クリック対象データ:

────────────────────────────────────────

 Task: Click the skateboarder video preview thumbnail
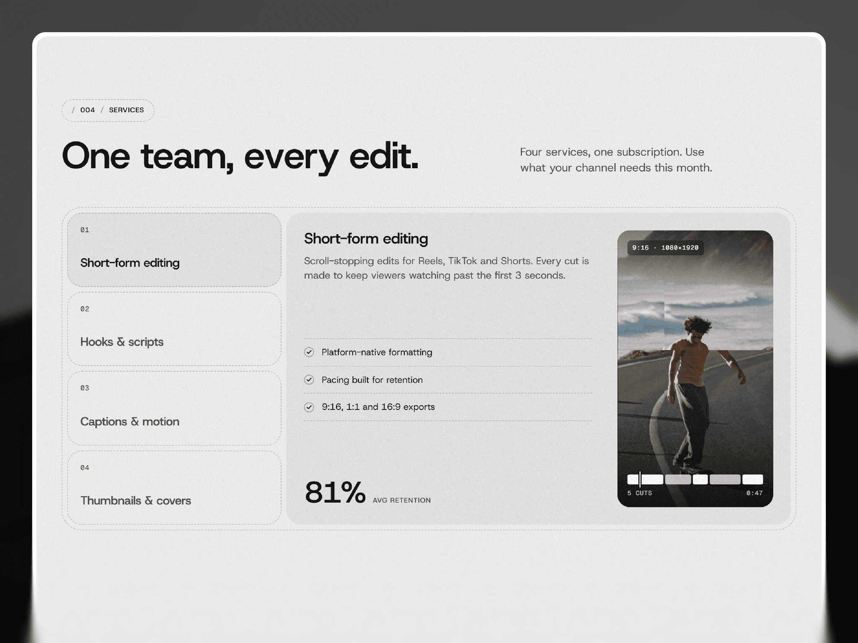coord(695,368)
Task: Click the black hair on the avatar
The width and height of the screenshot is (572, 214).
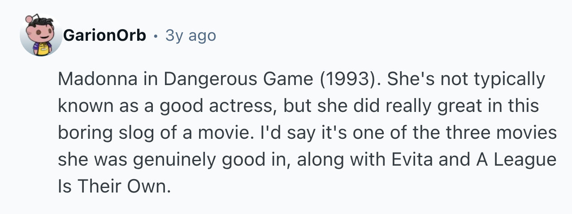Action: pos(46,21)
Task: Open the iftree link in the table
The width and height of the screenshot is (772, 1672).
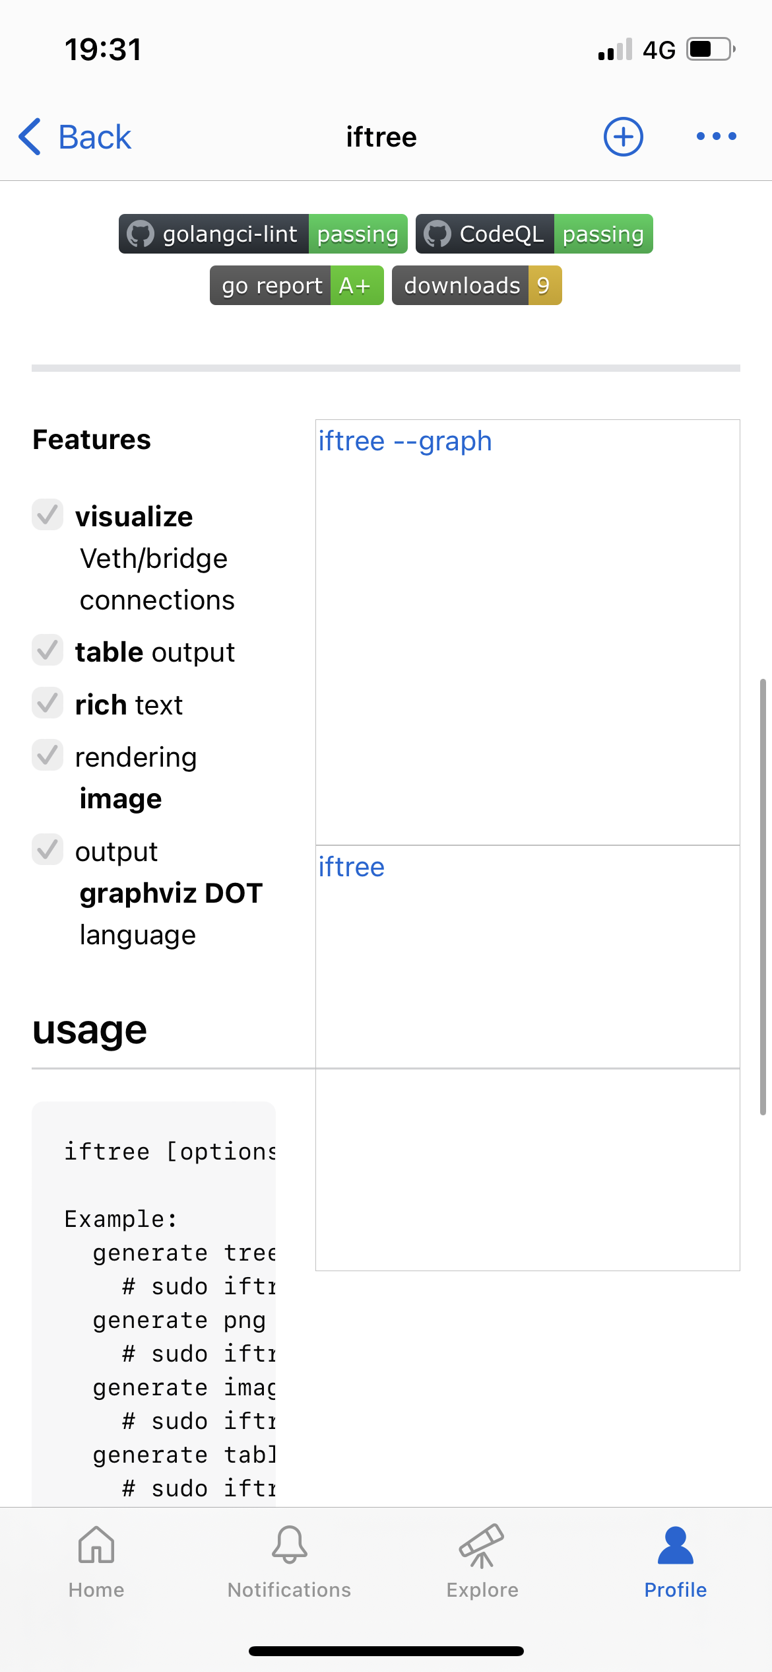Action: 352,866
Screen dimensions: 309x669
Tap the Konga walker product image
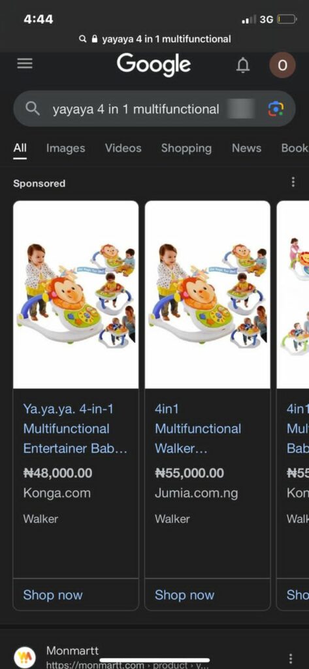coord(76,295)
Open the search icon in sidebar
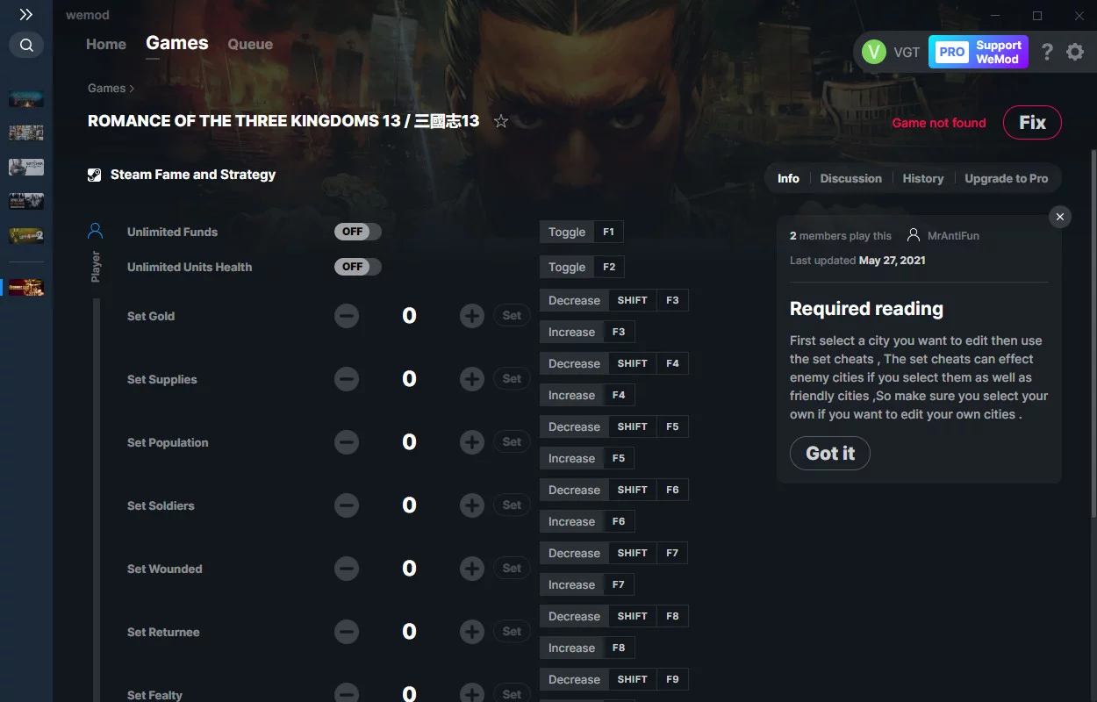Screen dimensions: 1097x702 tap(26, 45)
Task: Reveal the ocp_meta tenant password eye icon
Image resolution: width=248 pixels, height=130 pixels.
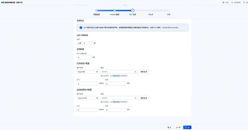Action: (x=135, y=72)
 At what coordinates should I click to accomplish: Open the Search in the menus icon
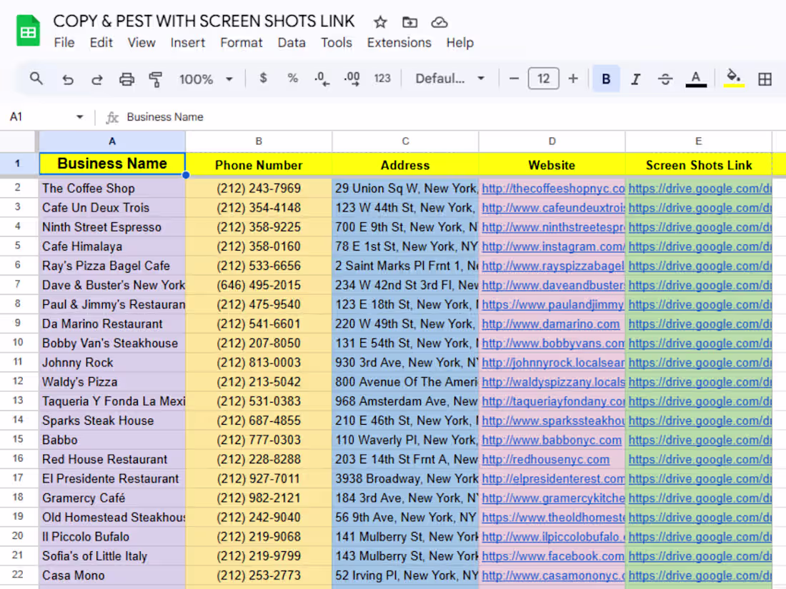pos(36,79)
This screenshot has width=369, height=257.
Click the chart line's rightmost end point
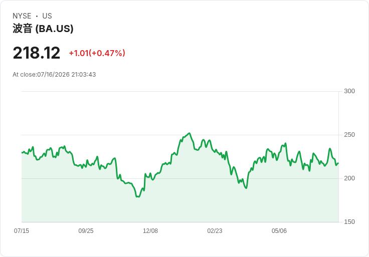point(338,163)
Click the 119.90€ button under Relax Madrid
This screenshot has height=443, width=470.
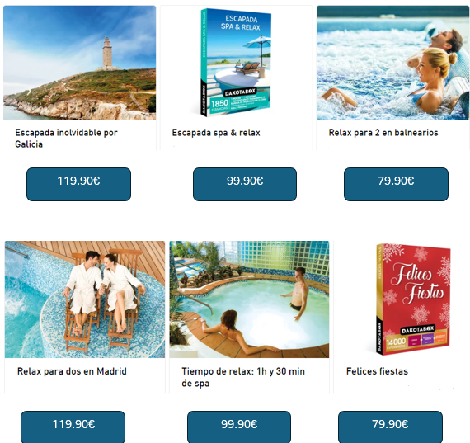point(73,427)
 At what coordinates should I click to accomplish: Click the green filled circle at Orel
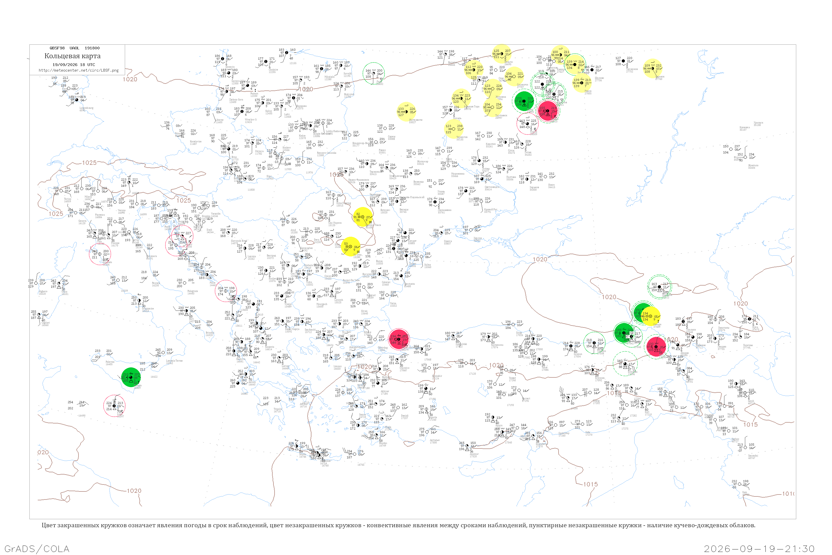pyautogui.click(x=524, y=101)
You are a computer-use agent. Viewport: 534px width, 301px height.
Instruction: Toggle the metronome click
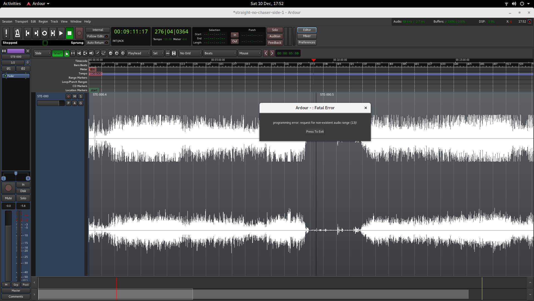17,33
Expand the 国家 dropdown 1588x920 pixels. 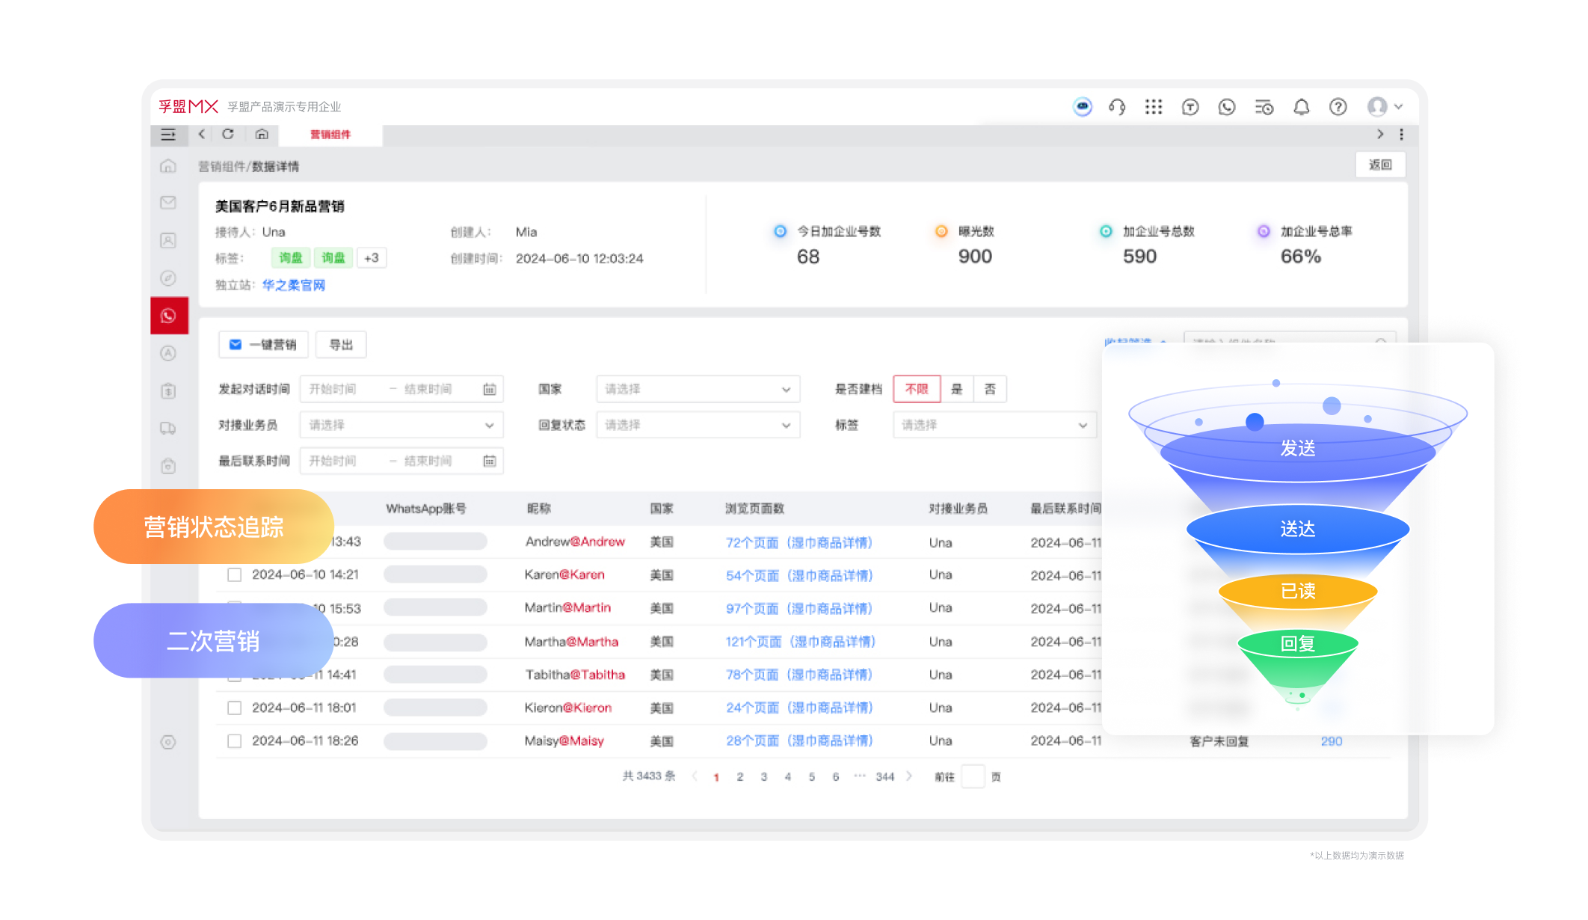(698, 389)
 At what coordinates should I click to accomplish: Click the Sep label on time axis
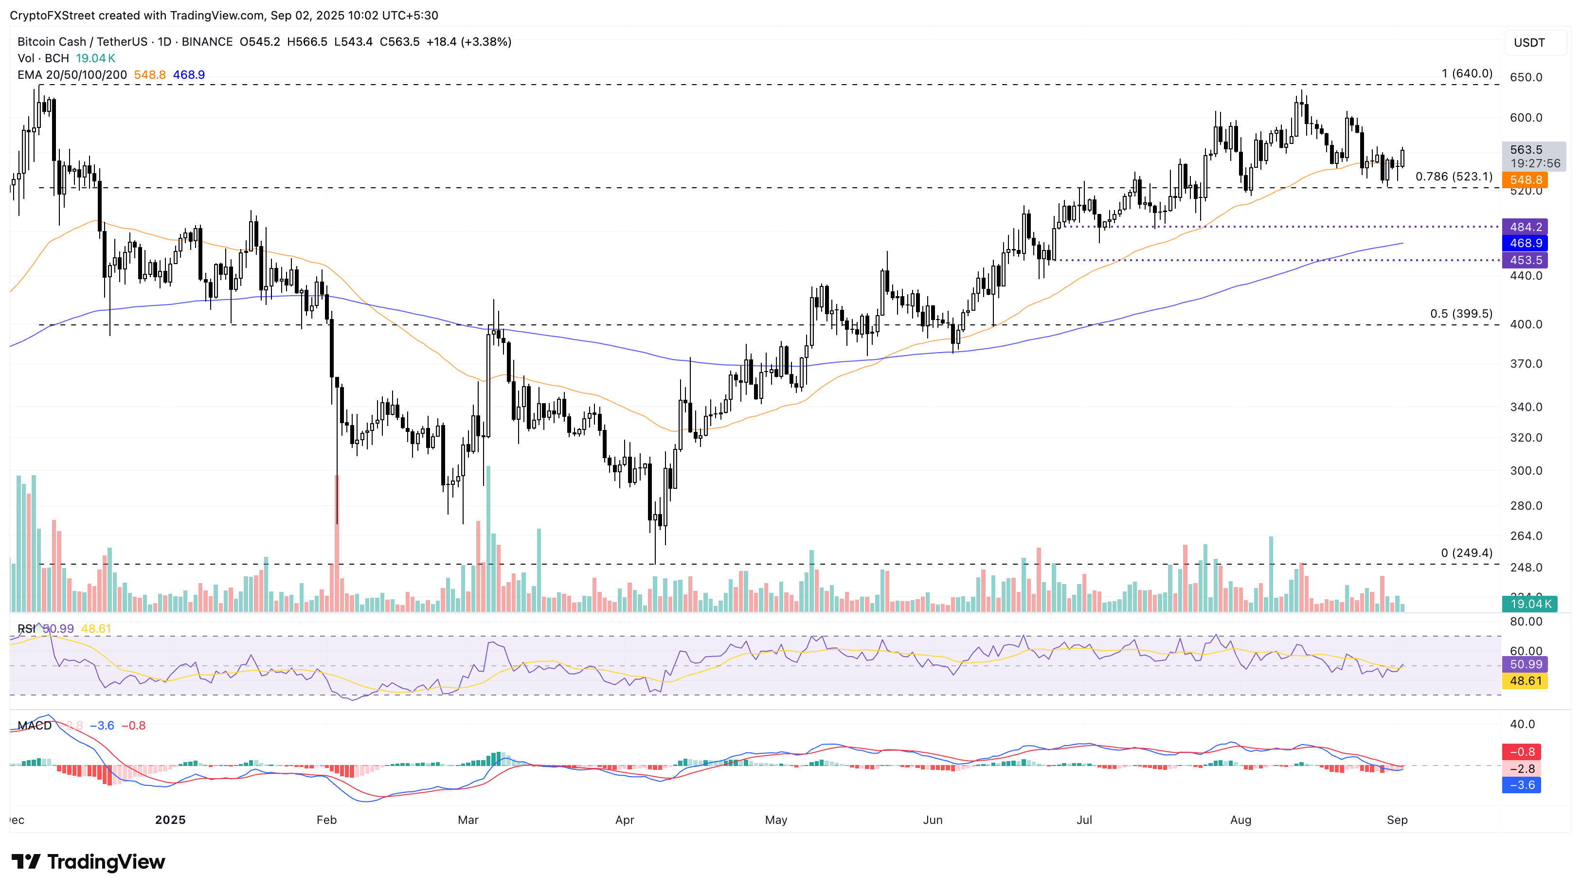point(1397,820)
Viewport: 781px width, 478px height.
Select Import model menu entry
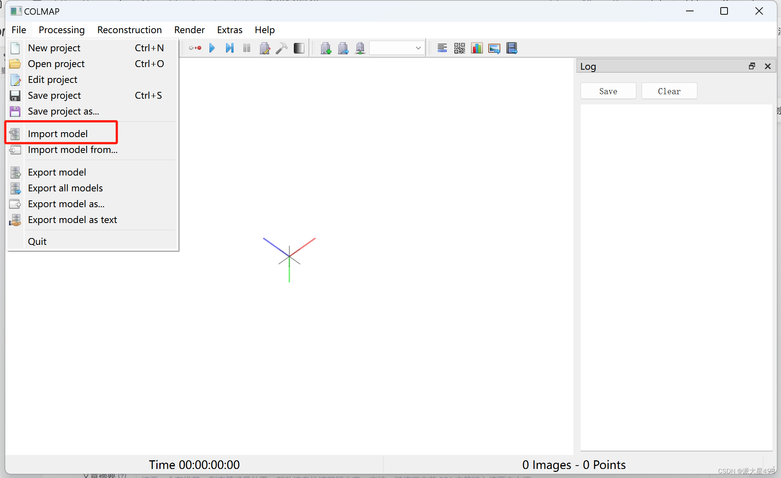tap(58, 134)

────────────────────────────────────────

**作業内容:** 記録の冒頭から「Screen dimensions: 1097x702 tap(26, 45)」を含む行までのすべてを、「番号」と「内容」の二列から成るMarkdownの表に整形してください。空行は除き、画像は含めないでください。

**最終結果:**
| 番号 | 内容 |
|---|---|
| 1 |  Task: Click the skateboarder video preview thumbnail |
| 2 | coord(695,368) |
| 3 | Task: Click the black hair on the avatar |
| 4 | The width and height of the screenshot is (572, 214). |
| 5 | Action: pos(46,21) |
| 6 | Task: Open the iftree link in the table |
| 7 | The width and height of the screenshot is (772, 1672). |
| 8 | Action: 352,866 |
| 9 | Screen dimensions: 309x669 |
| 10 | Tap the Konga walker product image |
| 11 | coord(76,295) |
| 12 | Open the search icon in sidebar |
| 13 | Screen dimensions: 1097x702 tap(26, 45) |